Otro don del análisis: el de la risa contra uno mismo. La caída de un insufrible género de la seriedad sacra de la vida para encontrar liberadoramente lo menor, lo irrisorio, lo gracioso de todo drama. ¿Se ha tematizado suficientemente el valor curativo de la risa en el análisis? Nosotras, I., nos hemos reído realmente mucho: reírse en el trabajoso deshacer y rehacer de la neurosis. Don poderoso del análisis: faltarle el respeto a la propia neurosis: esa distancia crítica que el análisis permite y que la risa posible señala como distancia-desplazamiento, como distancia ya transitada.
No me alcanza el tiempo para terminar de decir, de escribir, todo lo que el análisis pudo conmigo, todo lo que me pasó en terapia, todo lo que juntas hicimos en mí, en estos siete años.
Y aunque la distancia analista-analizada ha impedido que yo te conozca como vos me conocés a mí, no por eso ha impedido que yo te conozca como desde mi lugar de activa paciente he podido. He recogido en silencio, con esmero pero sin apuro, con cuidado y sin invadirte, pequeños signos de quién sos.

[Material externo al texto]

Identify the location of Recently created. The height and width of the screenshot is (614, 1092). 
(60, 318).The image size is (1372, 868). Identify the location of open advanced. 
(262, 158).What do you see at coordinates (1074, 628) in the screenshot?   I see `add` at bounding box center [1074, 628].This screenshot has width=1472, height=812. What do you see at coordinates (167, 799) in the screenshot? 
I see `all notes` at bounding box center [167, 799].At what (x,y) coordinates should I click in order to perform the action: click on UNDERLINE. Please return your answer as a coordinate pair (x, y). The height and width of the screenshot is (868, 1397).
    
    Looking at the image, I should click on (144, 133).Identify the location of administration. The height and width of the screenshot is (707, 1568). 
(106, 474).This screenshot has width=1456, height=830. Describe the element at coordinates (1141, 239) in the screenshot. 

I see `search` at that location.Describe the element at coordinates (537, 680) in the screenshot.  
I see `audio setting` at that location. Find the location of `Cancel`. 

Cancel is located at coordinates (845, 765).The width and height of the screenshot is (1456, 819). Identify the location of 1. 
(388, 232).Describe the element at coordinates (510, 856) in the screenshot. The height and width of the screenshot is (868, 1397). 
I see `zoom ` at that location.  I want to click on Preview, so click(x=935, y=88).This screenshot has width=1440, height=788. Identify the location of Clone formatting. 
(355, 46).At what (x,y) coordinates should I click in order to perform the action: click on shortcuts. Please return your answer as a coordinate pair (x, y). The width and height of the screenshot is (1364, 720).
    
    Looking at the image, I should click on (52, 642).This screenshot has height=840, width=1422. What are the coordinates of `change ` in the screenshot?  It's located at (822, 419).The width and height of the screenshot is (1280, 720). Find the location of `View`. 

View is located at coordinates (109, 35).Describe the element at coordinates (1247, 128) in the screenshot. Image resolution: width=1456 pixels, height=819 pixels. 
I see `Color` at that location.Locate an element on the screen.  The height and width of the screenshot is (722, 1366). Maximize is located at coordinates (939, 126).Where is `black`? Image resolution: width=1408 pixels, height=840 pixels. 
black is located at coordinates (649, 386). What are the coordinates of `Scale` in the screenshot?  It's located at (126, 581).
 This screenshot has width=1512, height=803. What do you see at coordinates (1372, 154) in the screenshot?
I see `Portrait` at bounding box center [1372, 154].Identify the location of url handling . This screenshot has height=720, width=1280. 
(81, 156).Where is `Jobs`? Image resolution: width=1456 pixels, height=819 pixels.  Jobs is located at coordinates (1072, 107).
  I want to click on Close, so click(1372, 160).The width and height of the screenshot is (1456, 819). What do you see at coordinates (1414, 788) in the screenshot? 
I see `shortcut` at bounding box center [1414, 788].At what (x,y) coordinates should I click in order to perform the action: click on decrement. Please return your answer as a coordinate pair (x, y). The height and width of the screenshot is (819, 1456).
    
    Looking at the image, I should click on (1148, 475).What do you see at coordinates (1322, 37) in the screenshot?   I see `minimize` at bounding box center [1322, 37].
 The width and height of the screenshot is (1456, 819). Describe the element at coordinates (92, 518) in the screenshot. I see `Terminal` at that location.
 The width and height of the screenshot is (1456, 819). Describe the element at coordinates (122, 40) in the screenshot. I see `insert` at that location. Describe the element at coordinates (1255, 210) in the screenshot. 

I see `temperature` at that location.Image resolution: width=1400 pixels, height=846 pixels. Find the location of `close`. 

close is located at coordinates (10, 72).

Te he escuchado filo-kirchnerista en algún comentario al pasar, entre un abrir y cerrar de puertas, antes siquiera de que “kirchnerismo” fuera para mí algo para tener en cuenta. Fuiste una de las primeras personas a través de las cuales alcancé una precaria conciencia frente a la posibilidad de identificación que en ese comentario al pasar me brindaste. Pude también percibir a través de tus palabras y algunos de tus escritos tu vigente y rabiosa decepción para con un Perón-Padre masacrando a sus hijos.
Pude verte como modelo de una actitud menos inhabilitante frente a las miserias del mundo académico que ahora, por ello, puedo elegir no elegir.
Pude verte padecer la muerte de (…)[1] el día que me pediste disculpas por cancelar una sesión y te sentiste en la necesidad de aclarar la razón tremenda que lo justificaba. Recuerdo que me lo contaste mientras te estabas aun acomodando en la silla para iniciar la sesión… que lo dijiste y te llevaste tu taza de té a la boca para tapar, probablemente, el gesto de dolor indisimulable que se desplazó como invasión incontrolable de lágrimas que controlaste al fin en tus ojos. Recuerdo no saber qué decir: ¿qué se le dice a la propia analista que cuenta que está padeciendo semejante pérdida?
Lo que en ese momento fue sentir que no podía ni decir ni hacer nada para consolarte como a un ser querido o una amiga que pierde a (…), ha esperado al día de hoy para ser un poder hacer: un efectuar esta transgresión de escribirle una íntima carta a mi analista. El abrazo que quise pero no pude darte ese día, I. querida, es hoy abrazo-carta, abrazo-palabra, abrazo-escritura, que elige este momento de interrupción de la terapia para volverse al final de estas líneas abrazo-cuerpo, abrazo-agradecimiento, abrazo-alegría por estos siete años de acompañarnos mutuamente en tu ser analista y mi ser analizada.
Gracias.
María Inés




[1] Preservo la intimidad de mi analista y de nuestro momento no mencionando la persona en cuestión.